Siempre me pregunte que sentiría el día que perdiera alguien importante en mi vida. Siempre me imagine que ese día todo se iba detener, que el mundo dejaría de girar; que haría una retrospección de todos los momentos que pase con esa persona. Creí que nunca más podría mencionar su nombre sin que mis ojos se llenaran de lágrimas, creí que el dolor sería insoportable.

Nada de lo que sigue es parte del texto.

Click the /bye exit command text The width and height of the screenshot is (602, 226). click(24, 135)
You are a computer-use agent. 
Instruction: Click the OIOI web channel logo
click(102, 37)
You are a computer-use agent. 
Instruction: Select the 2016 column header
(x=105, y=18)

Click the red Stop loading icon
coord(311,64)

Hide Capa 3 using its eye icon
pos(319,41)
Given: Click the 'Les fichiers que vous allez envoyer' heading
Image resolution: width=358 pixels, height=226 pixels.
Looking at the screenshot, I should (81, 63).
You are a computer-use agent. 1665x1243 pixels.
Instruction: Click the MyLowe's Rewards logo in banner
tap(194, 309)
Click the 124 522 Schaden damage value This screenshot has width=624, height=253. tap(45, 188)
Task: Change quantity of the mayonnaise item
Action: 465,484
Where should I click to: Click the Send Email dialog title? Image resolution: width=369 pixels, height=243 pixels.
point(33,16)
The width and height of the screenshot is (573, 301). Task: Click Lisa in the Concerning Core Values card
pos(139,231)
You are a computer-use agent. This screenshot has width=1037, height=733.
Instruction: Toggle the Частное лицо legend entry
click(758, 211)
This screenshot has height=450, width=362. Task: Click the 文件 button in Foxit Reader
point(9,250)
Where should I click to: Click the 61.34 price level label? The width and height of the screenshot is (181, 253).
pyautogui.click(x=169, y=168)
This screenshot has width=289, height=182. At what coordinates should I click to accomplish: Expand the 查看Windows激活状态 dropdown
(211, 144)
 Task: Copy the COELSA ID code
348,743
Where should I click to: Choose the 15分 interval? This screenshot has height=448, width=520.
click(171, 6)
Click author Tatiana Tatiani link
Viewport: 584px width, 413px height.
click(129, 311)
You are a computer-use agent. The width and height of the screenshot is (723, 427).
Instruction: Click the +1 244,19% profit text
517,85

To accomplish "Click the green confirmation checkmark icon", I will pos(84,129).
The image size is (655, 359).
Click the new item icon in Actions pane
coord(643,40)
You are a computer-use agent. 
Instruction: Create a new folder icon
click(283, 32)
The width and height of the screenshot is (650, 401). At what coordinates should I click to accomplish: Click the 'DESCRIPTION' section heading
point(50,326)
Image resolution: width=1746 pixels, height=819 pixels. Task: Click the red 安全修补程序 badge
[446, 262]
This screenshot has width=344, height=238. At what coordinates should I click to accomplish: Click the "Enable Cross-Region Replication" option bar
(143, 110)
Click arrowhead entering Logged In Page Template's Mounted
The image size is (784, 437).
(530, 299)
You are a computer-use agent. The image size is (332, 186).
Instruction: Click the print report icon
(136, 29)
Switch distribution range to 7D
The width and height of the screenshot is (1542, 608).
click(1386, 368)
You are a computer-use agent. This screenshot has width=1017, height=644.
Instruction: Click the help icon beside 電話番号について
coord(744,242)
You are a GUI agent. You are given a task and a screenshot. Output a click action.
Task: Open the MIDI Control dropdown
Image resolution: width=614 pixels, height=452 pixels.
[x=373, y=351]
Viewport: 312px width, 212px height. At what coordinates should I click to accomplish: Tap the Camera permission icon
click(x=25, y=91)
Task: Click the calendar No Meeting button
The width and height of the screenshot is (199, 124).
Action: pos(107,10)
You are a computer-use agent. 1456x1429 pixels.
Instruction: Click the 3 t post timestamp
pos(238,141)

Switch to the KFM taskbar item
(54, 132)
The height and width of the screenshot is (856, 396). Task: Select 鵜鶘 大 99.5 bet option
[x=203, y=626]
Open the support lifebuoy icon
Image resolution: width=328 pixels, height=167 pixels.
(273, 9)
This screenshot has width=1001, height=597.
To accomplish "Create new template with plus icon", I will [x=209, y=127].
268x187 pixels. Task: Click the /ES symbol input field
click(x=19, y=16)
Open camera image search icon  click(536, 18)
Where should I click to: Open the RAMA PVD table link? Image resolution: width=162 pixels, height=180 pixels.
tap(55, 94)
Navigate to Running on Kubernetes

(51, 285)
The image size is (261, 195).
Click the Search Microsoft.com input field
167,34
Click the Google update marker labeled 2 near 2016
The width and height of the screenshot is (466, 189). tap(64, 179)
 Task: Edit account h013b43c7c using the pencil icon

Ese día llego. Llego años después de imaginarme como sería y pensé que mi falta de lágrimas se debia a que entiendo la muerte. Pero aun así ¡Quería llorar! quería deprimirme; quería sentir la perdida de esa mujer que tanto me amo y ame con toda mi conciencia. Pero las lágrimas no salían y el dolor no llegaba. Fue hasta que llegue a su casa, entre a su cuarto y me llego su aroma, fue cuando las lágrimas brotaron; cuando me di cuenta que su humor se disolveria, que olvidaría lo que se sentían sus caricias, que nunca más volvería a quedarme dormido junto a ella, que ya no tendria su bendición... Entonces fue cuando el dolor llego, tan intenso que no podía respirar, un dolor que jamas olvidare y espero no volver a vivir.
Sentado ahí en su cama trate de hacer la retrospección, recordar todo los momentos que viví junto a ella... y no recordé mucho. Solo pude recordar como se enojaba si no nos sentábamos a comer, las largas platicas que teníamos después de la comida y el gesto que hacia cada vez que besaba su frente...
Quería que mi mundo dejara de girar cuando se fuera, pero siguió girando.
Espero llegar a ser el hombre que querías que fuera Abuela.